Edward Barker: I think I am right in saying that including tax commitments in free trade agreements would be quite novel. It certainly is not something that was considered in TTIP.

Liam Byrne: Even if it is merely a call for transparency?

Edward Barker: The structure of the agreement includes some fairly core typical trade issues, like tariff barriers, non-tariff barriers and facilitating trade. You sometimes then have chapters that include wider commitments to work together on issues.

For example, typically the US is quite interested in looking at what one does with state-owned enterprises and expectations of state-owned enterprises. I can imagine you could extend that list further, maybe, but I would certainly want to consider that more carefully with colleagues from the Treasury in terms of whether it made sense in this context. There are opportunities, but there are also risks in bringing things within the envelope of a trade agreement.

This has to change for the next wave of trade deals.  With this level of reporting will come some clarity about how to tackle the challenge of new digital taxes, which are becoming such an important part of world trade. Indeed, McKinsey estimate that digital flows now have a larger impact on GDP growth than trade in goods and 12 per cent of the global goods trade is conducted via international e-commerce platforms.

Third, we have to accelerate the new debate about wealth taxes. The years of austerity and hyper-loose monetary policy have been good for those who own assets. If you are lucky enough to own a house or shares or pension rights, you have done well since 2010: the stock market is up 40 per cent and house prices are up by over a quarter. As Richard Murphy explains in his recent interview with me, policy makers worldwide now understand this. Indeed, even the World Bank – hardly a hotbed of international socialism – is now developing research into what the policy options might look like.

Fourth, we have to transform the strength of tax authorities. Tax collectors have suffered some of the most brutal cuts in the times of austerity yet now civil servants face off against armies of lawyers equipped with the latest in tax-avoiding technology. It is not a far fight; it is time to level the playing field.

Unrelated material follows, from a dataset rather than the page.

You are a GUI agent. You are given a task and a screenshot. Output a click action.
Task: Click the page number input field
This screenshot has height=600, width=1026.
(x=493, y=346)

Finally, perhaps most important of all, we have to work hard to change the narrative around tax. Tax is not simply a ‘revenue raiser’ for a greedy state. Tax is the price we all pay for life in a civilised society. That is why “patriots pay their taxes”.  US Senator Elizabeth Warren, in her YouTube interview that went viral in 2011, perhaps put it best:

“There is nobody in this country who got rich on their own.  Nobody.  You built a factory – good for you.  But I want to be clear.  You moved your goods to market on roads the rest of us paid for.  You hired workers the rest of us paid to educate.  You were safe in your factory because of police forces and fire forces that the rest of us paid for.  You didn’t have to worry that marauding bands would come and seize everything at your factory.  Now look.  You built a factory and it turned into something terrific or a great idea.  God bless!  Keep a hunk of it.  But part of the underlying social contract is you take a hunk of that and pay forward for the next kid who comes along.”

“The art of taxation,” said the French Statesman Jean-Baptiste Colbert, “consists in so plucking the goose as to procure the greatest quantity of feathers with the least possible amount of hissing.”  Right, now the wrong people are hissing.  Not the wealthy but the poor who can see the wealthy play by a different set of rules.

Liam Byrne is Labour MP for Birmingham, Hodge Hill.  He is the founder and Chair of the All-Party Parliamentary Group on Inclusive Growth.

 

[1] These include: onshore corporation tax (including bank surcharges); offshore corporation tax; petroleum revenue tax; bank levies; diverted profits tax; business rates; and employer national insurance contributions (NICs). Data sourced from the House of Commons Library.